A chase ends with 2 law enforcement vehicles wrecked, 3 people behind bars and the possibility that gang related activity has landed in DeKalb County.
It started out as a chase Saturday night on Highway 75 north, near Fyffe.
A vehicle driving erratically hit a speed limit sign, wouldn't stop, rammed a Fyffe police car and later slammed on the brakes, causing a sheriff's deputy to crash into the back of them.
After a short scuffle, 3 suspected illegal immigrants who were intoxicated were arrested.
Authorities aren't sure of their names. Two are simply called Jose Doe and Juan Doe.
The third, believed to be Julio Juan Miguel, is the one authorities are concerned about.
DeKalb County Sheriff Jimmy Harris believes he could be part of a very violent Hispanic gang.
It's called MS-13. It stands for Mara Salvatrucha, which means "watch out for the gang from El Salvador."
MS-13 is arguably the most violent gang in the U.S.
It started in El Salvador in the 1980's, spread to the west coast in the U.S., then to the east coast, and even to the Valley.
Albertville and Boaz police confirm several people who've turned out to be MS-13, or at least claimed to be, have been arrested in the last 2 years.
Now, it's happening in DeKalb County.
"We don't know if he's a MS-13 wanna be, or he is truly a MS-13 out of Mexico," Harris said.
Harris says a man believed to be Julio Juan Miguel, age and address unknown, could be a gang member.
Harris says his tattoos appear to be MS-13 related.
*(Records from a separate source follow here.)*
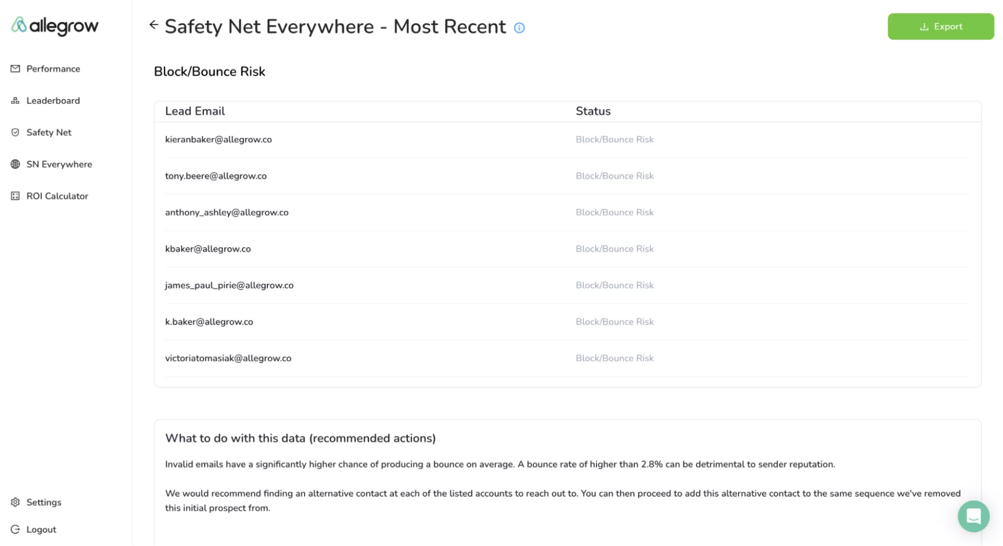Click the Settings gear icon
The width and height of the screenshot is (1003, 546).
[x=15, y=502]
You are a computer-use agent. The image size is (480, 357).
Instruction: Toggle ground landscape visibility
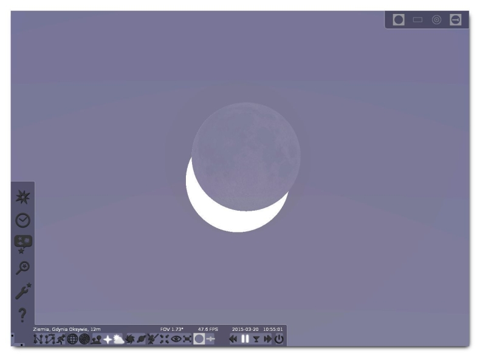(x=95, y=340)
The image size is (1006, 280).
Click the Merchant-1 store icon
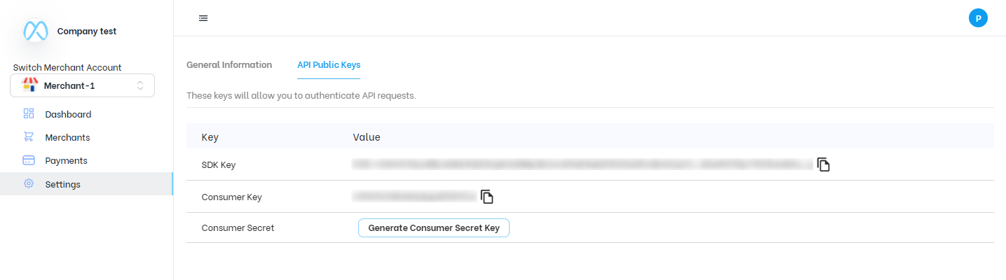(30, 85)
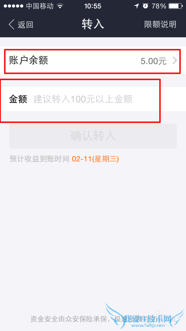Screen dimensions: 186x331
Task: Tap the 中国移动 carrier label
Action: [40, 6]
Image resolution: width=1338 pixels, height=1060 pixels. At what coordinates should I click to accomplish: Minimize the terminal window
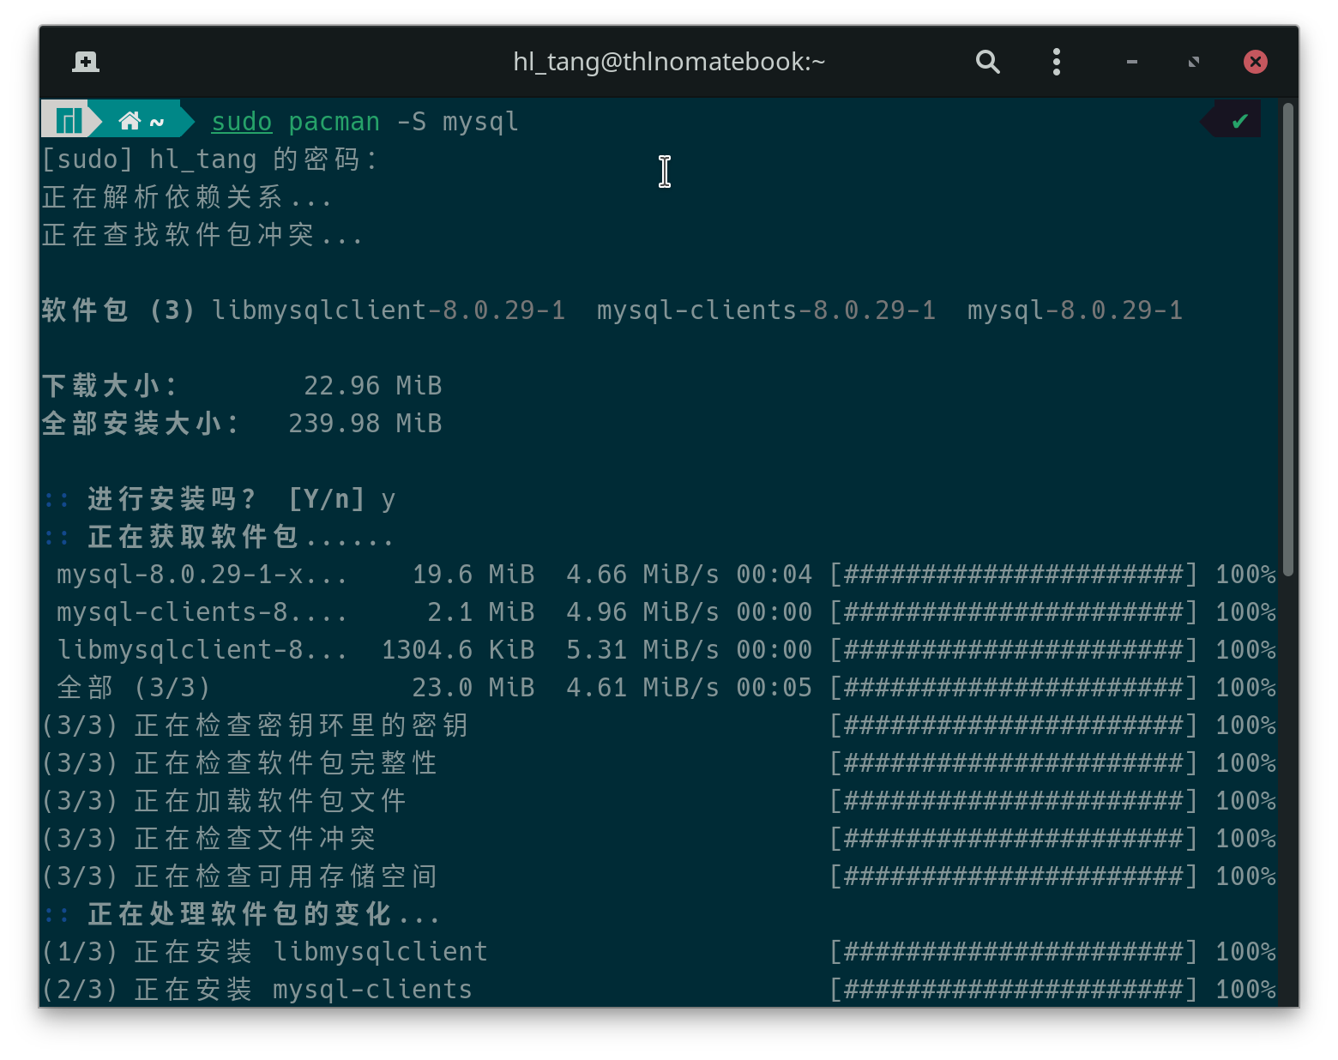pyautogui.click(x=1131, y=62)
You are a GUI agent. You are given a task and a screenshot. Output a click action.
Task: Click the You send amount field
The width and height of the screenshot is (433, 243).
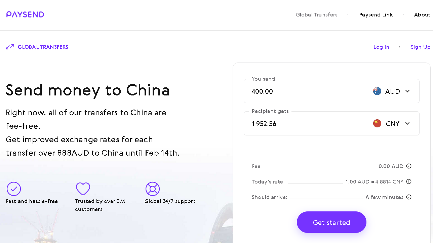coord(303,91)
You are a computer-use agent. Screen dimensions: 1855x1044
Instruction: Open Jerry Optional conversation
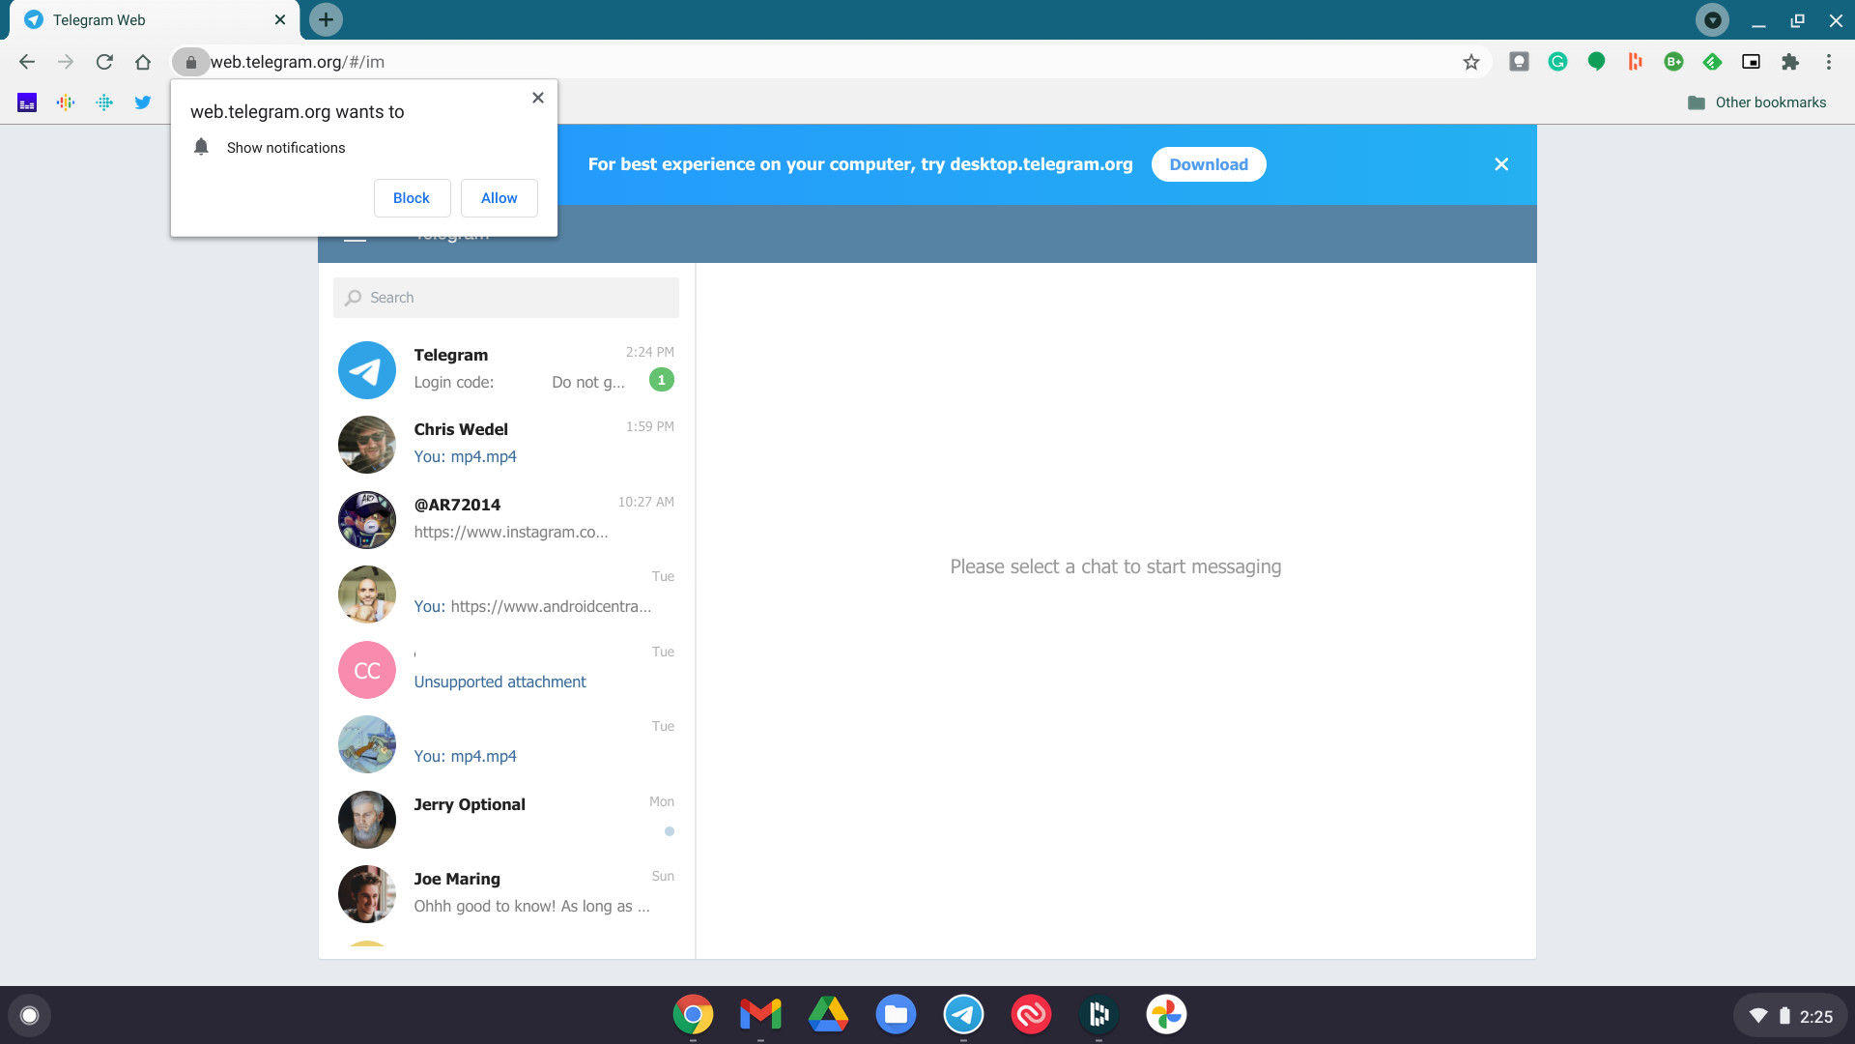pos(506,818)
He even has a shirt with the number "13" on it.
But what's so scary about the gang? Plenty according to law enforcement.
Their violence is almost legendary...beheadings, victims being hacked with machetes, gunned down in broad daylight.
"Violence is what they do. They deal drugs, they produce drugs, they sell drugs and we just, we don't want them around here," Harris said.
Harris says MS-13 mostly infiltrates, targets and terrorizes Hispanic communities, which are all too aware of what happens if you cross the gang.
"All of them that we have talked to in the community, they're afraid to tell us anything," Harris said.